TEXT EXTRACT –
________

Page 10 of 14

Disappointment

Posted: Wed Sep 15, 2004 2:04 am
by Cal Harth
JohnD, I read Emma's post on page five and knew immediately that she knew how the optical effect was produced. I don't know what bow glass is, but I would be surprised to see it coming out of a sandblaster's nozzle. Lots of good thinking went into our collective responses. I hope this continues.

Reflection

Posted: Wed Sep 15, 2004 2:07 am
by mike.roman@comcast.net
It appears to be the reflection on the ground of the sun shining onto the lense of a camera. The rings are from the distortion of the lense at the edge of the metal ring of the camera.

nice...

Posted: Wed Sep 15, 2004 3:09 am
by -=Arramon=-
Wow.. that's very interesting.. again. I luv this place... wish I could get registered.. (not working btw.)

So what if you sky-dived and there was a rainbow in the sky? Would you continually see primary and secondary rainbows scroll up as you fall down?
(Or however the effect may be)

Just curious..

=)-~

Posted: Wed Sep 15, 2004 3:24 am
by Dan - Mt. Shasta, Ca
Dont be so hard on Emma..she didnt spill the beans..the good Professor told everyone they were "correct"..smart guy. Otherwise he'd get 500 emails a day.

Response

Posted: Wed Sep 15, 2004 4:24 am
by coloclimber
Simple. It's the flash from his camera reflecting off of the mineral content of the asphalt. As the saying goes, In New York (And Massachusets, evidently) the streets are paved with diamonds. The refraction causes us to see the rainbow as we are used to.

phenomenon

Posted: Wed Sep 15, 2004 4:33 am
by RR
I see lots of light but no dark. A light source?

________

SHORT PROBLEM A – Return the part of the forum thread between "So what if you" and "effect may be)", inclusive.
SHORT PROBLEM B – List the name of every poster in the forum thread.
SHORT PROBLEM C –
Answer these questions from the forum thread.
(i) On which page did Cal Harth read Emma's post?
(ii) According to mike.roman@comcast.net, what produces the rings?
(iii) At what time did coloclimber post?

[Dataset records]
________

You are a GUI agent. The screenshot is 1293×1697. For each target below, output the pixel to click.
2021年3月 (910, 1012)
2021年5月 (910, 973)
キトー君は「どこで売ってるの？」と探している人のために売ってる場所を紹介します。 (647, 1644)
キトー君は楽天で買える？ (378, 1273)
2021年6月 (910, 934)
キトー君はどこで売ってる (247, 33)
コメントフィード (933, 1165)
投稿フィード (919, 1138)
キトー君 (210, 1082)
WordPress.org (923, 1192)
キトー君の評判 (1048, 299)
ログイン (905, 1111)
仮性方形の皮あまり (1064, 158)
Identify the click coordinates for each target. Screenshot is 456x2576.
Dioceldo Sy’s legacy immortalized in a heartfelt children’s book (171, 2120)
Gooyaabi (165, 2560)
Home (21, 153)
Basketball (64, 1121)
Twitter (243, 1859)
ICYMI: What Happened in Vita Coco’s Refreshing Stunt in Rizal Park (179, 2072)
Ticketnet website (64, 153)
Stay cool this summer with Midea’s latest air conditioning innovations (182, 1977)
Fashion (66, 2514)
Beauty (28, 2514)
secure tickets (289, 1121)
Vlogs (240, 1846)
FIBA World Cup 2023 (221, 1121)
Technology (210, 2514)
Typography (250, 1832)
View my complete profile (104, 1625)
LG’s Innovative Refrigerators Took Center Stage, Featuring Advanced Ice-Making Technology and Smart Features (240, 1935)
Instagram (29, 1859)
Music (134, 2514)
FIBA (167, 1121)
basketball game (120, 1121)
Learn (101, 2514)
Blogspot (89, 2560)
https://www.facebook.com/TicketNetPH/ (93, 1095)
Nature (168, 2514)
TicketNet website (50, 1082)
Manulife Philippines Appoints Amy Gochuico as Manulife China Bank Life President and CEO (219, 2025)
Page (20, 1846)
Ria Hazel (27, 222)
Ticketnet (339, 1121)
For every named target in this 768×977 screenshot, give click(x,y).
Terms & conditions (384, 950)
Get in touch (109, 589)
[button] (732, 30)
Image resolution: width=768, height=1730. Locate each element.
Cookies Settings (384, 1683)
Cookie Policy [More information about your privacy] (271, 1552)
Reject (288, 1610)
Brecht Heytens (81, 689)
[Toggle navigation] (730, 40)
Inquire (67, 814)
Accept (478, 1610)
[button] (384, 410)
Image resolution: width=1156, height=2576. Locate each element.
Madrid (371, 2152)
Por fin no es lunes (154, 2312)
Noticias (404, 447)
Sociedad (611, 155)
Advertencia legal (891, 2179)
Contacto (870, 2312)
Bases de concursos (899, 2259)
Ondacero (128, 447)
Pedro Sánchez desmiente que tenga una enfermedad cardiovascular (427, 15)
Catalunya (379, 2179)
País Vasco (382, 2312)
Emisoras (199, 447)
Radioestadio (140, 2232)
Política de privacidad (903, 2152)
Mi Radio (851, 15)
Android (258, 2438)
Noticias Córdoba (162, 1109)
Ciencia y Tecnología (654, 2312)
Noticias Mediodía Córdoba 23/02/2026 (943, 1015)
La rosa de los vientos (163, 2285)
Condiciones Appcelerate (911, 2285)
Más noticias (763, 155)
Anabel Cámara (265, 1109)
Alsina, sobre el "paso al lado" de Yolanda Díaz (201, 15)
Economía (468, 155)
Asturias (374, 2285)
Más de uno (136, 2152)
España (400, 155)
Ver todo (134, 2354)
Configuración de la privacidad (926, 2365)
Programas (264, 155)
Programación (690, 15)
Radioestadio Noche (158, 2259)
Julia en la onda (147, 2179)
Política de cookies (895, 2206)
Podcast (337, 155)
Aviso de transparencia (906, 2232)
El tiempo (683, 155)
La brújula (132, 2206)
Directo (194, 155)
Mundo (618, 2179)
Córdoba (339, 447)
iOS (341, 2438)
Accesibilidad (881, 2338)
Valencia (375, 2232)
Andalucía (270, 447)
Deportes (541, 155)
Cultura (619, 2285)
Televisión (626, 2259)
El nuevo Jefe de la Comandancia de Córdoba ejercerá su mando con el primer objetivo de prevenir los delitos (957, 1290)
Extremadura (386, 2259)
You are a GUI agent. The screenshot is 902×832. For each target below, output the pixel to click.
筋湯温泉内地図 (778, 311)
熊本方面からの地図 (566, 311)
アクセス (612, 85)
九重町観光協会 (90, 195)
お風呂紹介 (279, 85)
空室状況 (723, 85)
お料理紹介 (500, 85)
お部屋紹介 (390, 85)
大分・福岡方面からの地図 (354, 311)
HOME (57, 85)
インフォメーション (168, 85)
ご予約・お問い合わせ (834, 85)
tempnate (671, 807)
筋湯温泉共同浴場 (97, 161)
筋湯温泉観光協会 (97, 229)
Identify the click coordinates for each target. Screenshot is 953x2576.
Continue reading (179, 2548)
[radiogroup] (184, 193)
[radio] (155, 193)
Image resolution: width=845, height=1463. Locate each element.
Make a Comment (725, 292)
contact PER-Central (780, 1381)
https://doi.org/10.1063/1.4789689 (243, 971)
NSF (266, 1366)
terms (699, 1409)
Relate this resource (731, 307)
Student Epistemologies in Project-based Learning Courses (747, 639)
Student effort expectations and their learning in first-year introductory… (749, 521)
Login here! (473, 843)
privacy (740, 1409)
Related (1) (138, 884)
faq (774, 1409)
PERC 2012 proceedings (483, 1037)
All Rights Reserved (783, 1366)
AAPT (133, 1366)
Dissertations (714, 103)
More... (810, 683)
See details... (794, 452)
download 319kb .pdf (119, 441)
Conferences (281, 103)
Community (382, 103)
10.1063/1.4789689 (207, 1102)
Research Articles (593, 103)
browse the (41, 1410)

________

SOLUTION A –
So what if you sky-dived and there was a rainbow in the sky? Would you continually see primary and secondary rainbows scroll up as you fall down?
(Or however the effect may be)

SOLUTION B –
Cal Harth
mike.roman@comcast.net
-=Arramon=-
Dan - Mt. Shasta, Ca
coloclimber
RR

SOLUTION C –
(i) Page five.
(ii) The distortion of the lens at the edge of the camera's metal ring.
(iii) 4:24 am.